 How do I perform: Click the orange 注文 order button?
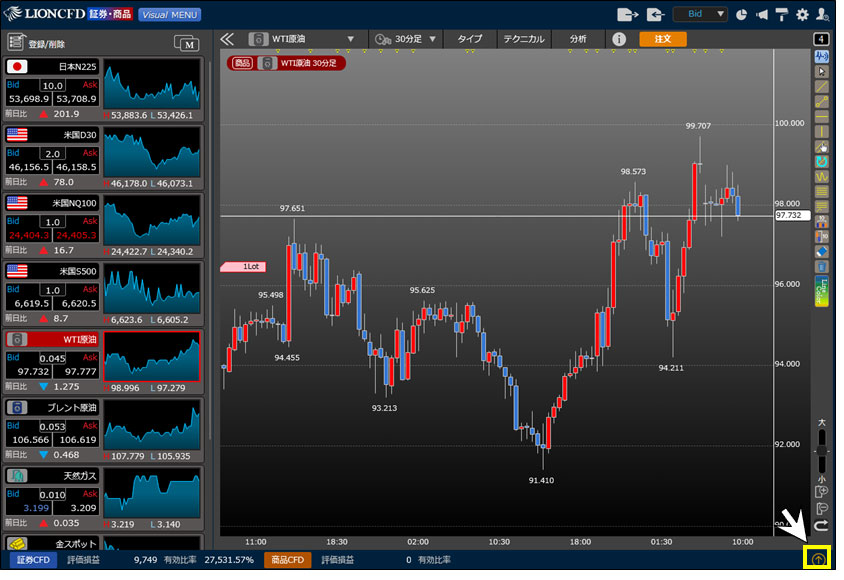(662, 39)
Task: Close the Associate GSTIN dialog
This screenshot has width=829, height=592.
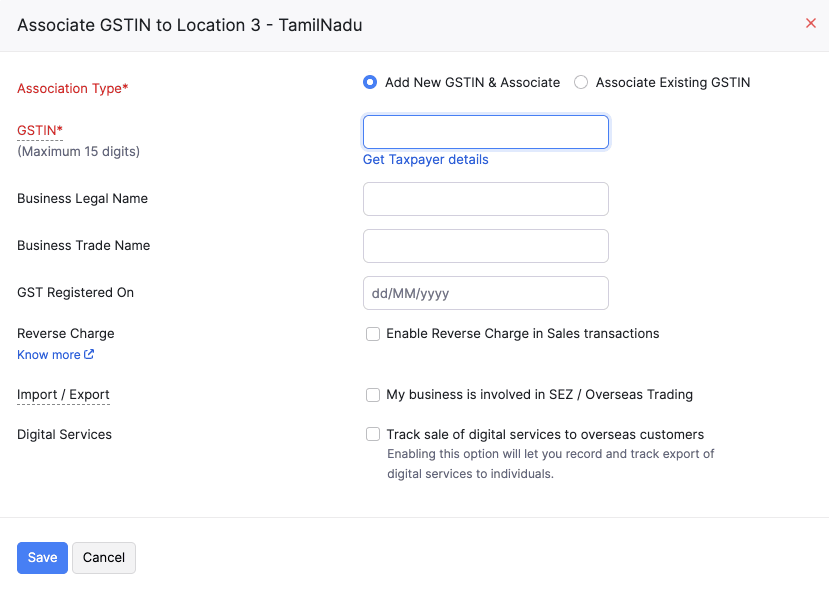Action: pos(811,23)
======
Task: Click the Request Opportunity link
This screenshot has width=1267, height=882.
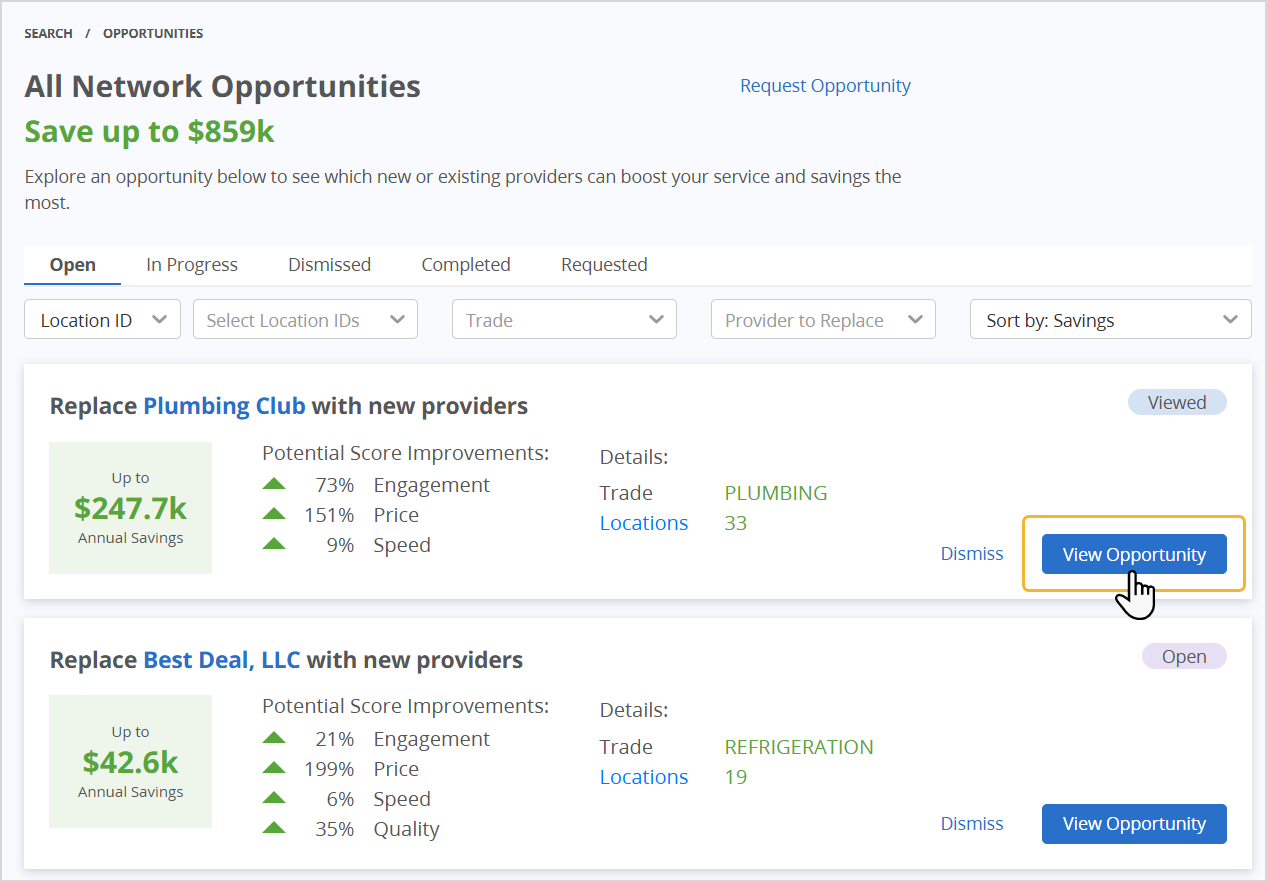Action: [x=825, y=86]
======
Verilen görev: "Task: Close the Associate GSTIN dialog" geçen satırdan başlayıp "Action: pos(811,23)" geçen satırla biten satırları, "dialog" yerine "window" yazarak düzenleyin; geri kalan her şey aynı kalsın. Resimleri cevaba almayın.

Sorunun çözümü:
Task: Close the Associate GSTIN window
This screenshot has width=829, height=592.
Action: pos(811,23)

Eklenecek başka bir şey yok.